The World Health Organisation recommends that babies should be exclusively breastfed for the first 6 months. If the mother is unable to feed the baby at the breast, the recommendation is that the next best thing is that her milk should be given to the baby in an alternative way. The next recommendation after that is not formula, but the milk of another human mother. If that is not available, then the last resort is infant formula.
Kate Garraway has been quoted as saying that making the documentary has made her question her initial distaste at the concept of wet nursing and that if she were unable to breastfeed a future baby, she would buy human milk from a human milk bank.
My own view is that there are lots of complex interactions between mother and baby that we shouldn’t really interfere with. With the appropriate support, virtually every mother should be able to breastfeed if she wants to. The difficulty is that most mums don’t get the support that they need because those around them have neither the experience nor the knowledge to help with even elementary problems – and in fact sometimes they create problems when none exist. If I’d had a glass of wine for every time I’d been told about a mother in law saying that babies should be feeding every 4 hours and no more, then my liver would be completely pickled. In reality, most newborns will feed somewhere between 6 and 12 times a day.

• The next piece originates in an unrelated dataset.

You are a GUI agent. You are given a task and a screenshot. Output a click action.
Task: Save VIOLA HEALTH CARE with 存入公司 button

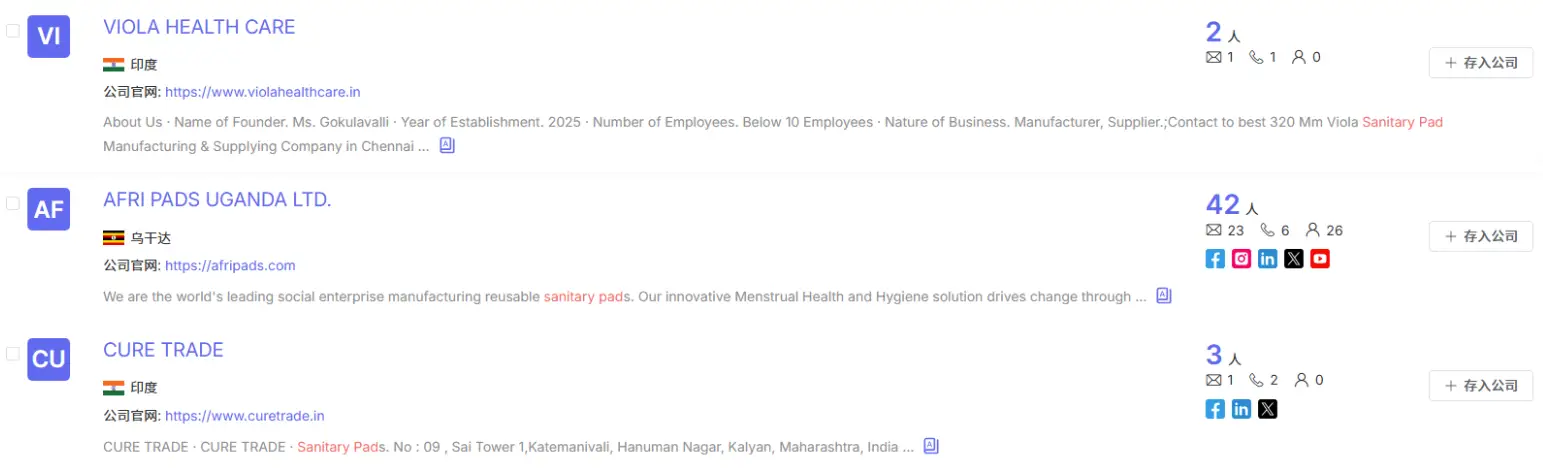pos(1480,63)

It would have totally shot my confidence as a mother to pieces if, instead of trying to resolve my breastfeeding issues (and believe me, there were many but I’ll spare you the gory details), those around me had whipped my baby away and latched her on to someone else’s perfectly lactating breast.
I don’t condemn those who practice cross-nursing, but it wouldn’t be for me unless there was a very good reason. There is no doubt that there are good reasons – Kate talked to a woman who went to the Sudan to help in a refugee camp and who ended up nursing babies there. Her act of selflessness turned out to be a lifesaver.
They only ever make tv programmes featuring controversial aspects of breastfeeding – isn’t it time someone showed how it is for most mothers – and maybe featured the significant number of breastfeeding supporters who do so much to help mothers enjoy their breastfeeding relationship with their babies? I was lucky – I had the support I needed and got through the hell and discovered what bliss a properly functioning breastfeeding relationship can be.